Participant demographics

We obtained recordings from 54 ASD and 18 neurotypical control (NTC) participants, including children (5–12 years) adolescents (13–17 years), and adults (18–45 years) as part of an observational clinical trial (NCT03611075, 02/08/2018)19. We wanted a full span of ages to ensure that the diarization algorithm worked on children as well as adults, because most of the training data available for performing speaker diarization and speaker identification is from adult speech. The study was conducted according to the guidelines of the Declaration of Helsinki. The study has received all necessary Institutional Review Board (IRB) approvals. For the inclusion and exclusion criteria for the clinical trial, please see the Supplementary Information.

Each participant was required to have a single study partner with whom they would record their conversations. The study partners were either a staff member or family member of the participant, who must spend a few hours each day with the participant. For the inclusion criteria for the study partner, please see the Supplementary Information.

The ASD participants had their IQ measured according to the Abbreviated Battery IQ (ABIQ) of the Stanford–Binet intelligence scales fifth edition (SB5)20. This contains a verbal and non-verbal component, which provides an estimate of the full-scale IQ. ASD participants were subsequently placed into two categories, depending on whether their IQ was above or below 70.

While 135 participants were initially recruited into the trial, only 72 completed the conversation task at least once. See Table 1 for a break-down of the participant demographics, showing the sex of the participants (1st row: male/female), the total number of participants with recorded conversations in the study (2nd row), and the number of participants with hand-labelled recordings (3rd row). The number of conversations recorded for each cohort is displayed in brackets. Additional demographic information is shown in Supplementary Table 1.

Table 1 Participant demographics.

Data records »
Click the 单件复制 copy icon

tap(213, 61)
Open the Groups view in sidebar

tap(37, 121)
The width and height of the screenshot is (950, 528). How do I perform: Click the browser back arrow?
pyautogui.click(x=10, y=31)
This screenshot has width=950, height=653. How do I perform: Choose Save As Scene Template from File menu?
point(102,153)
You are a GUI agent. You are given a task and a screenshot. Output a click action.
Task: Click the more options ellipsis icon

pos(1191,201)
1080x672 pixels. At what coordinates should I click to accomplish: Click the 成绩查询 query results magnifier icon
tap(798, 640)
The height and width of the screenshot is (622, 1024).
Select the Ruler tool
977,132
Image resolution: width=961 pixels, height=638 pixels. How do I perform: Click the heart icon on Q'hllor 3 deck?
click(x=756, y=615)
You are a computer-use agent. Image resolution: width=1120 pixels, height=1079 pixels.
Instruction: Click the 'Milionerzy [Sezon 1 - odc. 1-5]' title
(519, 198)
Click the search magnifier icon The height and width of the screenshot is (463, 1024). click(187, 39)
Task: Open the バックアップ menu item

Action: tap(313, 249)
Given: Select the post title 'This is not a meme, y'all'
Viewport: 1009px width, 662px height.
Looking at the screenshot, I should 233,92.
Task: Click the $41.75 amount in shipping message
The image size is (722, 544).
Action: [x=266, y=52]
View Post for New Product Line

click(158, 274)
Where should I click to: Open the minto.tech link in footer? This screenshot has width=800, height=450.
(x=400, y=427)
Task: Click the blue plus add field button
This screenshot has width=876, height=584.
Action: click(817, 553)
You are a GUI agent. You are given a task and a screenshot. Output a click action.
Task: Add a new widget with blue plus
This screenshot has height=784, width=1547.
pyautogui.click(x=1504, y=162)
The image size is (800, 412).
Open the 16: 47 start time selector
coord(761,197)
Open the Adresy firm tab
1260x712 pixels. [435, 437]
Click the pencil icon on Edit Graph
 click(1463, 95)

Explore the material »
- 1) Which age groups of participants, with their age ranges, does the participant demographics passage list?
- 2) Can you extend the participant demographics passage, picking up right after its final line?
The rows have nothing to do with the participant demographics passage.

Answers by task »
- 1) Children (5–12 years), adolescents (13–17 years), and adults (18–45 years).

- 2)
Audio recordings

We recorded natural conversations between each participant and their study partner (Fig. 1A). The study partners were given 6 suggested topics: school, work, free-time, what they did today, dreams, and things they like or dislike. They were given no other instructions; therefore the conversations were free-flowing and unstructured in every other regard. While we did instruct them to take place in a quiet environment, they often included background noise from everyday living activities, as well as speech from other members of the household. They were instructed to be at least 5 min in length, but were often shorter in practice. We then restricted our analyses to those conversations lasting between 1 and 8 min (an empirical choice to reject accidental recordings). The audio was recorded using a smartphone with 2 microphones. The study partner was instructed to place 1 microphone facing themselves, and the other at the participant.

Figure 1
figure 1

Task design, diarization methods, and feature extraction. Participants took part in (A) a conversation with a study partner, and (B) a Describe the Picture (DtP) task. (C) Conversations were automatically diarized into a hypothesised number of unknown speakers. (D) DtP audio was manually segmented to extract participant speech only. (E,F) The audio for each hypothesised speaker, and for the participant’s speech, were converted into fixed 192 dimensional embeddings. (G) The distances between the speaker embeddings and the participant’s embedding were measured using the cosine distance. (H) Speakers who’s distance was less than a predefined threshold (0.75: Spk1/Spk3 in this example) were assigned to be the participant. (I) The duration of each utterance was measured, and their basic statistics were calculated.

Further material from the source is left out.